The program gives special attention to character development. We believe that character flaws — arrogance, laziness, greed — are more detrimental to a student’s future ministry than is a lack of rhetorical polish. Our pastoral mentors attempt to identify character shortcomings that may surface in this real-world setting and work with students to overcome them.
3. A vision for ministry
At biweekly, two-hour meetings, students and church leaders come together for focused training, including discussion of biblical thinking behind our ministry philosophy, students’ reading assignments, and their questions about church ministry.
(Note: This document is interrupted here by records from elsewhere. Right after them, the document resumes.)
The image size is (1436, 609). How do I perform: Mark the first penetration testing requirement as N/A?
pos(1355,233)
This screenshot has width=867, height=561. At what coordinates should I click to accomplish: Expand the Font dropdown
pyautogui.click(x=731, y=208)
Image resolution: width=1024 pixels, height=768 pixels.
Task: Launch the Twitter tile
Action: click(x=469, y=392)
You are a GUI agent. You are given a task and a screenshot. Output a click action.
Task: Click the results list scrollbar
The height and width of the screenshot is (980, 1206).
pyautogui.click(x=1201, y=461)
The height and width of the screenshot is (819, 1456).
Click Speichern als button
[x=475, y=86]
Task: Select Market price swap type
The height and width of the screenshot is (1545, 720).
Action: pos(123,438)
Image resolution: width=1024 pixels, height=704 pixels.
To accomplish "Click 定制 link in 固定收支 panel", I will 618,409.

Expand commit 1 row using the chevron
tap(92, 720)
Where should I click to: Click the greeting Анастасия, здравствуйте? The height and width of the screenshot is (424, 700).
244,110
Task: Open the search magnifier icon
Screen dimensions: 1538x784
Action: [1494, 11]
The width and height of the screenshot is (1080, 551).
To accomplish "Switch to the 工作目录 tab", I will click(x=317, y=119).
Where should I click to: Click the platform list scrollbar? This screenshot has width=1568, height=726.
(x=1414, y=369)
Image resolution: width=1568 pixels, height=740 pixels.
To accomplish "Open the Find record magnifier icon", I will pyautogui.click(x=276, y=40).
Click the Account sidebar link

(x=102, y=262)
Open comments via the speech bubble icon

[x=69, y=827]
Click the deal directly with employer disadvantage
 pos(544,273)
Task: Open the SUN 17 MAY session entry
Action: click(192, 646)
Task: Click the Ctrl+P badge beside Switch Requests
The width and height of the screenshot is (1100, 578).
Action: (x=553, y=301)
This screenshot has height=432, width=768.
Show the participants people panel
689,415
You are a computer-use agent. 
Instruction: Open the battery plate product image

4. Supportive relationships
Pastoral ministry can be lonely for people who lack colleagues to call on for counsel. CPTC encourages the kind of deep and satisfying friendships that are likely to continue past the seminary years. “I see another CPTC guy on campus, and there’s a connection and understanding because of the program,” says Stephen Auld, children’s ministry intern. “It’s helpful sharing the seminary journey with other guys who are wrestling with the same issues as I am.” Much credit for the CPTC’s success goes to Trinity Evangelical Divinity School for proactively developing partnerships with area churches. Our proximity to Trinity has strengthened our church, and when we talk with young people about ministry as a vocation, we recommend they consider Trinity.
We also provide financial grants — matched by Trinity — to help with tuition. The partnership has been good for Trinity and for CrossWay Community Church as well, helping us to contribute toward training the next generation of Christian leadership.